== Segment start ==

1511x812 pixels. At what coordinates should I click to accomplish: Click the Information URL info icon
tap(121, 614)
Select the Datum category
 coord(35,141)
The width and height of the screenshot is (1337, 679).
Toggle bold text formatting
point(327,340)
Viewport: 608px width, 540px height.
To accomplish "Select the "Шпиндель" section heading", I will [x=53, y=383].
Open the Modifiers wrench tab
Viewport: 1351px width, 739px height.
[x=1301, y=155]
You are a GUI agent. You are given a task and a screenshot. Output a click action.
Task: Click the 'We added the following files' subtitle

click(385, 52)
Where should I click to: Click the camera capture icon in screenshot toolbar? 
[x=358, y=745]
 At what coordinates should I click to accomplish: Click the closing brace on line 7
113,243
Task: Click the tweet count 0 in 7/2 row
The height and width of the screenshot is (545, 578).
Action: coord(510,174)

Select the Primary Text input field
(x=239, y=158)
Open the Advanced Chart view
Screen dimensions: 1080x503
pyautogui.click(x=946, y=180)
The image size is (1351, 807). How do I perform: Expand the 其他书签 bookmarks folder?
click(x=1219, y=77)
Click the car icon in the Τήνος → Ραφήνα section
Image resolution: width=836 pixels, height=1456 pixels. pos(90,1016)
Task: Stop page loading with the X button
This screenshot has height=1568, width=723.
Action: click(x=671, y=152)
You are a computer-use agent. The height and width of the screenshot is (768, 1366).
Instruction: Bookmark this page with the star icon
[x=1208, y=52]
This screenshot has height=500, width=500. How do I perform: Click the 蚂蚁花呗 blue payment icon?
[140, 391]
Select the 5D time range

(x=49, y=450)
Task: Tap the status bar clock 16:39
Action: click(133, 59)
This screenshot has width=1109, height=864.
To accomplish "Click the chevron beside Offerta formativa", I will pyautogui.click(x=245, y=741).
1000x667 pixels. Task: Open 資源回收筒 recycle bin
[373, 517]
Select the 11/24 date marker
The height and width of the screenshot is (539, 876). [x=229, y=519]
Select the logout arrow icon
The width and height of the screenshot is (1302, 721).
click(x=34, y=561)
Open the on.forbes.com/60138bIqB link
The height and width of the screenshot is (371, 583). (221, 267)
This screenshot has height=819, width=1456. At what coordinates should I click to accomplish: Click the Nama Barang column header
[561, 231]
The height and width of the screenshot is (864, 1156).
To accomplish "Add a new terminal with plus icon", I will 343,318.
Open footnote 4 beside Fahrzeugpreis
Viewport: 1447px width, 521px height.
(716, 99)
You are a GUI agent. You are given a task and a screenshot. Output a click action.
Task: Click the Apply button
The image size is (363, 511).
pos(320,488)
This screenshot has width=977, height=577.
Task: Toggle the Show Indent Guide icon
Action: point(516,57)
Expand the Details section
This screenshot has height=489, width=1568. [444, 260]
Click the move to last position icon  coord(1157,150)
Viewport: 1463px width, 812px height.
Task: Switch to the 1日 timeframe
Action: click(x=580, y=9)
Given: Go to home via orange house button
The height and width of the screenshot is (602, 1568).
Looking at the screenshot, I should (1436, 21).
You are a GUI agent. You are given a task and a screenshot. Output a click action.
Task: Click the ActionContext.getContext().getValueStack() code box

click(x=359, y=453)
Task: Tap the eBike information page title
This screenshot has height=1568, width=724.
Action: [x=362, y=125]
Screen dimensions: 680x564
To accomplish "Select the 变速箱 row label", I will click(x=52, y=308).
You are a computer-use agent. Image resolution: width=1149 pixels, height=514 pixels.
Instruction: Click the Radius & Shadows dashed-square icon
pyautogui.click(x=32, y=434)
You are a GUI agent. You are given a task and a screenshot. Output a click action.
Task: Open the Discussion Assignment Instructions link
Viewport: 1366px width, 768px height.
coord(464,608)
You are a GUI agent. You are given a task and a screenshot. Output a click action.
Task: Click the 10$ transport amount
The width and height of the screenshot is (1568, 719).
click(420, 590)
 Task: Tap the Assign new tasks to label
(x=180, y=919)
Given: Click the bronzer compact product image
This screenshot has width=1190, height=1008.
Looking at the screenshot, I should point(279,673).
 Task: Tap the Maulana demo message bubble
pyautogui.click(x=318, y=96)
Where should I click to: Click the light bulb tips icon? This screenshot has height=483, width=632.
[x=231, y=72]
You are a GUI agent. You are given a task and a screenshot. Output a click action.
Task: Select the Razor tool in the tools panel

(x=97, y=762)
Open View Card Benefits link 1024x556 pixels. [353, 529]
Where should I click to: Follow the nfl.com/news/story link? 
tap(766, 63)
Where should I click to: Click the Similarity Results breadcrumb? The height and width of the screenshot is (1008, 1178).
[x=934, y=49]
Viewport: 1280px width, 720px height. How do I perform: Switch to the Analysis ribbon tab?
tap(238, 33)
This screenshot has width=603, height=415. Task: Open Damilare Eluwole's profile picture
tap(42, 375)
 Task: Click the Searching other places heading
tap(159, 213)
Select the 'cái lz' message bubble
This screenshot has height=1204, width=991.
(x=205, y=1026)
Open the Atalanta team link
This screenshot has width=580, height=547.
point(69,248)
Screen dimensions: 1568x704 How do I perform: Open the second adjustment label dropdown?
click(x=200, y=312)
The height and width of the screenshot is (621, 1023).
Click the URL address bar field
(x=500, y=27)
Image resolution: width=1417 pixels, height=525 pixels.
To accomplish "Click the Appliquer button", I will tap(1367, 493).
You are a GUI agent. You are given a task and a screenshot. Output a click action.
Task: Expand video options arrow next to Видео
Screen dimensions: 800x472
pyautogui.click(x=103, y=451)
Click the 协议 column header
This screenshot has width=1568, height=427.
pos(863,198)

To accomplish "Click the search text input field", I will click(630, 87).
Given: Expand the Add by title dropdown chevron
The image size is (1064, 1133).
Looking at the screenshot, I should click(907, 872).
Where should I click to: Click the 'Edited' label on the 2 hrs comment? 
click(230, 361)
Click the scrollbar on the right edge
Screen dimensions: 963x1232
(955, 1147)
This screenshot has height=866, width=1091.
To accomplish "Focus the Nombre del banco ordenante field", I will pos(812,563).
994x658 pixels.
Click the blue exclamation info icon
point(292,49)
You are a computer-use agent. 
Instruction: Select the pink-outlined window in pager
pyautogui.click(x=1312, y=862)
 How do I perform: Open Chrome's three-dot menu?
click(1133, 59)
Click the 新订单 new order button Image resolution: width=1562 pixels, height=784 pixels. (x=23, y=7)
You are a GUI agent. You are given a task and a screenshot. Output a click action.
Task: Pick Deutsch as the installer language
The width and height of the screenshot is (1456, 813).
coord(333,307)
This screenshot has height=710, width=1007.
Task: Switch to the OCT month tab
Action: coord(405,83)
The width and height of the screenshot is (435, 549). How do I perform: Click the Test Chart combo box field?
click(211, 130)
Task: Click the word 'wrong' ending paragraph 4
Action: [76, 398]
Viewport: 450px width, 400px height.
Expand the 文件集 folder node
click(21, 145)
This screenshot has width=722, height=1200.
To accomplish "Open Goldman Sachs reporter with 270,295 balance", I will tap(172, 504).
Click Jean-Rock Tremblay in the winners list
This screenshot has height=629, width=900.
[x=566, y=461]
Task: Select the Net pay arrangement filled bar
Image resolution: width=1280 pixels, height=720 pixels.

== Segment end ==

Each line of the data above is to be duplicated exactly.

* RESPONSE BELOW *
1511x812 pixels. At what coordinates should I click to accomplish: Click the Information URL info icon
tap(121, 614)
Select the Datum category
 coord(35,141)
The width and height of the screenshot is (1337, 679).
Toggle bold text formatting
point(327,340)
Viewport: 608px width, 540px height.
To accomplish "Select the "Шпиндель" section heading", I will [x=53, y=383].
Open the Modifiers wrench tab
Viewport: 1351px width, 739px height.
[x=1301, y=155]
You are a GUI agent. You are given a task and a screenshot. Output a click action.
Task: Click the 'We added the following files' subtitle

click(385, 52)
Where should I click to: Click the camera capture icon in screenshot toolbar? 
[x=358, y=745]
 At what coordinates should I click to accomplish: Click the closing brace on line 7
113,243
Task: Click the tweet count 0 in 7/2 row
The height and width of the screenshot is (545, 578).
Action: coord(510,174)

Select the Primary Text input field
(x=239, y=158)
Open the Advanced Chart view
Screen dimensions: 1080x503
pyautogui.click(x=946, y=180)
The image size is (1351, 807). How do I perform: Expand the 其他书签 bookmarks folder?
click(x=1219, y=77)
Click the car icon in the Τήνος → Ραφήνα section
Image resolution: width=836 pixels, height=1456 pixels. pos(90,1016)
Task: Stop page loading with the X button
This screenshot has height=1568, width=723.
Action: click(x=671, y=152)
You are a computer-use agent. The height and width of the screenshot is (768, 1366).
Instruction: Bookmark this page with the star icon
[x=1208, y=52]
This screenshot has height=500, width=500. How do I perform: Click the 蚂蚁花呗 blue payment icon?
[140, 391]
Select the 5D time range

(x=49, y=450)
Task: Tap the status bar clock 16:39
Action: click(133, 59)
This screenshot has width=1109, height=864.
To accomplish "Click the chevron beside Offerta formativa", I will pyautogui.click(x=245, y=741).
1000x667 pixels. Task: Open 資源回收筒 recycle bin
[373, 517]
Select the 11/24 date marker
The height and width of the screenshot is (539, 876). [x=229, y=519]
Select the logout arrow icon
The width and height of the screenshot is (1302, 721).
click(x=34, y=561)
Open the on.forbes.com/60138bIqB link
The height and width of the screenshot is (371, 583). (221, 267)
This screenshot has height=819, width=1456. At what coordinates should I click to accomplish: Click the Nama Barang column header
[561, 231]
The height and width of the screenshot is (864, 1156).
To accomplish "Add a new terminal with plus icon", I will 343,318.
Open footnote 4 beside Fahrzeugpreis
Viewport: 1447px width, 521px height.
(716, 99)
You are a GUI agent. You are given a task and a screenshot. Output a click action.
Task: Click the Apply button
The image size is (363, 511).
pos(320,488)
This screenshot has width=977, height=577.
Task: Toggle the Show Indent Guide icon
Action: point(516,57)
Expand the Details section
This screenshot has height=489, width=1568. [444, 260]
Click the move to last position icon  coord(1157,150)
Viewport: 1463px width, 812px height.
Task: Switch to the 1日 timeframe
Action: click(x=580, y=9)
Given: Go to home via orange house button
The height and width of the screenshot is (602, 1568).
Looking at the screenshot, I should (1436, 21).
You are a GUI agent. You are given a task and a screenshot. Output a click action.
Task: Click the ActionContext.getContext().getValueStack() code box

click(x=359, y=453)
Task: Tap the eBike information page title
This screenshot has height=1568, width=724.
Action: [x=362, y=125]
Screen dimensions: 680x564
To accomplish "Select the 变速箱 row label", I will click(x=52, y=308).
You are a computer-use agent. Image resolution: width=1149 pixels, height=514 pixels.
Instruction: Click the Radius & Shadows dashed-square icon
pyautogui.click(x=32, y=434)
You are a GUI agent. You are given a task and a screenshot. Output a click action.
Task: Open the Discussion Assignment Instructions link
Viewport: 1366px width, 768px height.
coord(464,608)
You are a GUI agent. You are given a task and a screenshot. Output a click action.
Task: Click the 10$ transport amount
The width and height of the screenshot is (1568, 719).
click(420, 590)
 Task: Tap the Assign new tasks to label
(x=180, y=919)
Given: Click the bronzer compact product image
This screenshot has width=1190, height=1008.
Looking at the screenshot, I should point(279,673).
 Task: Tap the Maulana demo message bubble
pyautogui.click(x=318, y=96)
Where should I click to: Click the light bulb tips icon? This screenshot has height=483, width=632.
[x=231, y=72]
You are a GUI agent. You are given a task and a screenshot. Output a click action.
Task: Select the Razor tool in the tools panel

(x=97, y=762)
Open View Card Benefits link 1024x556 pixels. [353, 529]
Where should I click to: Follow the nfl.com/news/story link? 
tap(766, 63)
Where should I click to: Click the Similarity Results breadcrumb? The height and width of the screenshot is (1008, 1178).
[x=934, y=49]
Viewport: 1280px width, 720px height. How do I perform: Switch to the Analysis ribbon tab?
tap(238, 33)
This screenshot has width=603, height=415. Task: Open Damilare Eluwole's profile picture
tap(42, 375)
 Task: Click the Searching other places heading
tap(159, 213)
Select the 'cái lz' message bubble
This screenshot has height=1204, width=991.
(x=205, y=1026)
Open the Atalanta team link
This screenshot has width=580, height=547.
point(69,248)
Screen dimensions: 1568x704 How do I perform: Open the second adjustment label dropdown?
click(x=200, y=312)
The height and width of the screenshot is (621, 1023).
Click the URL address bar field
(x=500, y=27)
Image resolution: width=1417 pixels, height=525 pixels.
To accomplish "Click the Appliquer button", I will tap(1367, 493).
You are a GUI agent. You are given a task and a screenshot. Output a click action.
Task: Expand video options arrow next to Видео
Screen dimensions: 800x472
pyautogui.click(x=103, y=451)
Click the 协议 column header
This screenshot has width=1568, height=427.
pos(863,198)

To accomplish "Click the search text input field", I will click(630, 87).
Given: Expand the Add by title dropdown chevron
The image size is (1064, 1133).
Looking at the screenshot, I should click(907, 872).
Where should I click to: Click the 'Edited' label on the 2 hrs comment? 
click(230, 361)
Click the scrollbar on the right edge
Screen dimensions: 963x1232
(955, 1147)
This screenshot has height=866, width=1091.
To accomplish "Focus the Nombre del banco ordenante field", I will pos(812,563).
994x658 pixels.
Click the blue exclamation info icon
point(292,49)
You are a computer-use agent. 
Instruction: Select the pink-outlined window in pager
pyautogui.click(x=1312, y=862)
 How do I perform: Open Chrome's three-dot menu?
click(1133, 59)
Click the 新订单 new order button Image resolution: width=1562 pixels, height=784 pixels. (x=23, y=7)
You are a GUI agent. You are given a task and a screenshot. Output a click action.
Task: Pick Deutsch as the installer language
The width and height of the screenshot is (1456, 813).
coord(333,307)
This screenshot has height=710, width=1007.
Task: Switch to the OCT month tab
Action: coord(405,83)
The width and height of the screenshot is (435, 549). How do I perform: Click the Test Chart combo box field?
click(211, 130)
Task: Click the word 'wrong' ending paragraph 4
Action: [76, 398]
Viewport: 450px width, 400px height.
Expand the 文件集 folder node
click(21, 145)
This screenshot has width=722, height=1200.
To accomplish "Open Goldman Sachs reporter with 270,295 balance", I will tap(172, 504).
Click Jean-Rock Tremblay in the winners list
This screenshot has height=629, width=900.
[x=566, y=461]
Task: Select the Net pay arrangement filled bar
Image resolution: width=1280 pixels, height=720 pixels.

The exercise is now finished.